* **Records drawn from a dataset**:
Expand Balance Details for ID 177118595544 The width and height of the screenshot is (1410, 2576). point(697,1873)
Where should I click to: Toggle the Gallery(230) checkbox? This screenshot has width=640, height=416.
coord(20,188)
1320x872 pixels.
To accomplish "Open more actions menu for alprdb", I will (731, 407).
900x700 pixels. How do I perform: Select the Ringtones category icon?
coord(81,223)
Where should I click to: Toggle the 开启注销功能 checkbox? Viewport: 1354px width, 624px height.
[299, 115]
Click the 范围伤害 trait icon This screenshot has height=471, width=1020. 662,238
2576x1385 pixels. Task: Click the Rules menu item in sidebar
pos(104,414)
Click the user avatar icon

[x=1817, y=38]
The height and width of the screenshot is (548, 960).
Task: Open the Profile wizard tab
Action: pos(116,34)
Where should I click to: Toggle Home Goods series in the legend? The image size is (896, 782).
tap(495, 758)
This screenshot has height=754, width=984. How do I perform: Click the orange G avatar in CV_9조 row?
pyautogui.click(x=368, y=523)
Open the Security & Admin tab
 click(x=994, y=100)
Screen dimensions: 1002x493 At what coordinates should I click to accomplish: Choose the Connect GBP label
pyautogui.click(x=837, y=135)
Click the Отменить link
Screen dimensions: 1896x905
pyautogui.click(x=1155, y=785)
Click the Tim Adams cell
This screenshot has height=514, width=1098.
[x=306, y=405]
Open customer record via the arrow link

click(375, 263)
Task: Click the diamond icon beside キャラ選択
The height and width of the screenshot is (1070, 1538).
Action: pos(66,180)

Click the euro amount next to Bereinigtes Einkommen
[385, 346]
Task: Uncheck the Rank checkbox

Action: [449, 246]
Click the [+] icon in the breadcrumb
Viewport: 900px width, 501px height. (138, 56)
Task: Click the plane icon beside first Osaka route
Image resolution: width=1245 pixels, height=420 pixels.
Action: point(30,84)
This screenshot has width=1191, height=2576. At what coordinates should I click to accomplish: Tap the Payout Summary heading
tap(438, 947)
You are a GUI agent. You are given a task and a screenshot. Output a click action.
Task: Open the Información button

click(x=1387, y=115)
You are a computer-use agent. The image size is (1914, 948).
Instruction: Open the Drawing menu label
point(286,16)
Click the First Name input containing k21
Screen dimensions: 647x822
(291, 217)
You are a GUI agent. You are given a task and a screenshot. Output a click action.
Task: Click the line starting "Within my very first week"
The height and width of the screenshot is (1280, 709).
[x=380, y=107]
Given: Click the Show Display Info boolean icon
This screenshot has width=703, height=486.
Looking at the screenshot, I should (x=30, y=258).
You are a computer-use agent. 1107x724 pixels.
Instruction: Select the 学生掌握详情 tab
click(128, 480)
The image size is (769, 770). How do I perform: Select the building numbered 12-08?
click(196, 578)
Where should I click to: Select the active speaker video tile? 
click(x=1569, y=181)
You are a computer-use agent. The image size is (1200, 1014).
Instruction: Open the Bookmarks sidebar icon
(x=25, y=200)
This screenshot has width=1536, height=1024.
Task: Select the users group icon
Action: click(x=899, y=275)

* **Task statement**:
Every line above from the line with "This screenshot has height=754, width=984." to the line with "Task: Click the plane", both included, must be reproduced exactly, and no other line may appear.

* **Written solution**:
This screenshot has height=754, width=984. How do I perform: Click the orange G avatar in CV_9조 row?
pyautogui.click(x=368, y=523)
Open the Security & Admin tab
 click(x=994, y=100)
Screen dimensions: 1002x493 At what coordinates should I click to accomplish: Choose the Connect GBP label
pyautogui.click(x=837, y=135)
Click the Отменить link
Screen dimensions: 1896x905
pyautogui.click(x=1155, y=785)
Click the Tim Adams cell
This screenshot has height=514, width=1098.
[x=306, y=405]
Open customer record via the arrow link

click(375, 263)
Task: Click the diamond icon beside キャラ選択
The height and width of the screenshot is (1070, 1538).
Action: pos(66,180)

Click the euro amount next to Bereinigtes Einkommen
[385, 346]
Task: Uncheck the Rank checkbox

Action: [449, 246]
Click the [+] icon in the breadcrumb
Viewport: 900px width, 501px height. (138, 56)
Task: Click the plane icon beside first Osaka route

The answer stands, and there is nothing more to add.